- [To do]
Each record is to be transcribed exactly.

================

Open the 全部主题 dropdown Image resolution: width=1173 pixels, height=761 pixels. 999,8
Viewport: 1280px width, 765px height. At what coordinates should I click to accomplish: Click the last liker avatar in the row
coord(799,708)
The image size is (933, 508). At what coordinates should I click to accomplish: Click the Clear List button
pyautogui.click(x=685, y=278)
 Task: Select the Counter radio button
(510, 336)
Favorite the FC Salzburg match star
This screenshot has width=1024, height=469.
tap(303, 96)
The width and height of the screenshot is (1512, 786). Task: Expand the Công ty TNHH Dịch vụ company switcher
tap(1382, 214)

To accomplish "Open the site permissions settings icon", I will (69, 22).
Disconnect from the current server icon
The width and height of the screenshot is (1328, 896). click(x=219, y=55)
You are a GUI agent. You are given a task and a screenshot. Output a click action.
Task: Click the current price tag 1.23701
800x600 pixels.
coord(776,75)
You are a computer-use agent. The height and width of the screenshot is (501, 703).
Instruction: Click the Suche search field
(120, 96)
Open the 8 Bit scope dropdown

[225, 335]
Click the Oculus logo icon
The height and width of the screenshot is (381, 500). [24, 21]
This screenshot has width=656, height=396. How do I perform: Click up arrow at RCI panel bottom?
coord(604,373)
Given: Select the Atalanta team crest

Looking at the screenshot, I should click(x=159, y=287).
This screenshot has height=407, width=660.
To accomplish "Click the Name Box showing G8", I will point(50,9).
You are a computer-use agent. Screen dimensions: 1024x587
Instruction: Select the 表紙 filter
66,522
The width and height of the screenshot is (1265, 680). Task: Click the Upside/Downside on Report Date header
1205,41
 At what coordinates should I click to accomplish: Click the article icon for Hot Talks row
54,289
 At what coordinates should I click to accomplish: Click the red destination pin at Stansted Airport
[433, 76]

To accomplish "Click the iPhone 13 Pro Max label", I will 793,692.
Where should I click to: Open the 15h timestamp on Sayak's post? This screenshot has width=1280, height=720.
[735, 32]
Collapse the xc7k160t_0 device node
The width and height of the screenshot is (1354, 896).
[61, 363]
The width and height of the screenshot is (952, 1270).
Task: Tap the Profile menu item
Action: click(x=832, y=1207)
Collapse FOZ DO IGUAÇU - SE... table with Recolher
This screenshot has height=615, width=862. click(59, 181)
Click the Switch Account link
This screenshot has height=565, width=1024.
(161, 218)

================

- [Response]
Open the 全部主题 dropdown Image resolution: width=1173 pixels, height=761 pixels. 999,8
Viewport: 1280px width, 765px height. At what coordinates should I click to accomplish: Click the last liker avatar in the row
coord(799,708)
The image size is (933, 508). At what coordinates should I click to accomplish: Click the Clear List button
pyautogui.click(x=685, y=278)
 Task: Select the Counter radio button
(510, 336)
Favorite the FC Salzburg match star
This screenshot has width=1024, height=469.
tap(303, 96)
The width and height of the screenshot is (1512, 786). Task: Expand the Công ty TNHH Dịch vụ company switcher
tap(1382, 214)

To accomplish "Open the site permissions settings icon", I will (69, 22).
Disconnect from the current server icon
The width and height of the screenshot is (1328, 896). click(x=219, y=55)
You are a GUI agent. You are given a task and a screenshot. Output a click action.
Task: Click the current price tag 1.23701
800x600 pixels.
coord(776,75)
You are a computer-use agent. The height and width of the screenshot is (501, 703).
Instruction: Click the Suche search field
(120, 96)
Open the 8 Bit scope dropdown

[225, 335]
Click the Oculus logo icon
The height and width of the screenshot is (381, 500). [24, 21]
This screenshot has width=656, height=396. How do I perform: Click up arrow at RCI panel bottom?
coord(604,373)
Given: Select the Atalanta team crest

Looking at the screenshot, I should click(x=159, y=287).
This screenshot has height=407, width=660.
To accomplish "Click the Name Box showing G8", I will point(50,9).
You are a computer-use agent. Screen dimensions: 1024x587
Instruction: Select the 表紙 filter
66,522
The width and height of the screenshot is (1265, 680). Task: Click the Upside/Downside on Report Date header
1205,41
 At what coordinates should I click to accomplish: Click the article icon for Hot Talks row
54,289
 At what coordinates should I click to accomplish: Click the red destination pin at Stansted Airport
[433, 76]

To accomplish "Click the iPhone 13 Pro Max label", I will 793,692.
Where should I click to: Open the 15h timestamp on Sayak's post? This screenshot has width=1280, height=720.
[735, 32]
Collapse the xc7k160t_0 device node
The width and height of the screenshot is (1354, 896).
[61, 363]
The width and height of the screenshot is (952, 1270).
Task: Tap the Profile menu item
Action: click(x=832, y=1207)
Collapse FOZ DO IGUAÇU - SE... table with Recolher
This screenshot has height=615, width=862. click(59, 181)
Click the Switch Account link
This screenshot has height=565, width=1024.
(161, 218)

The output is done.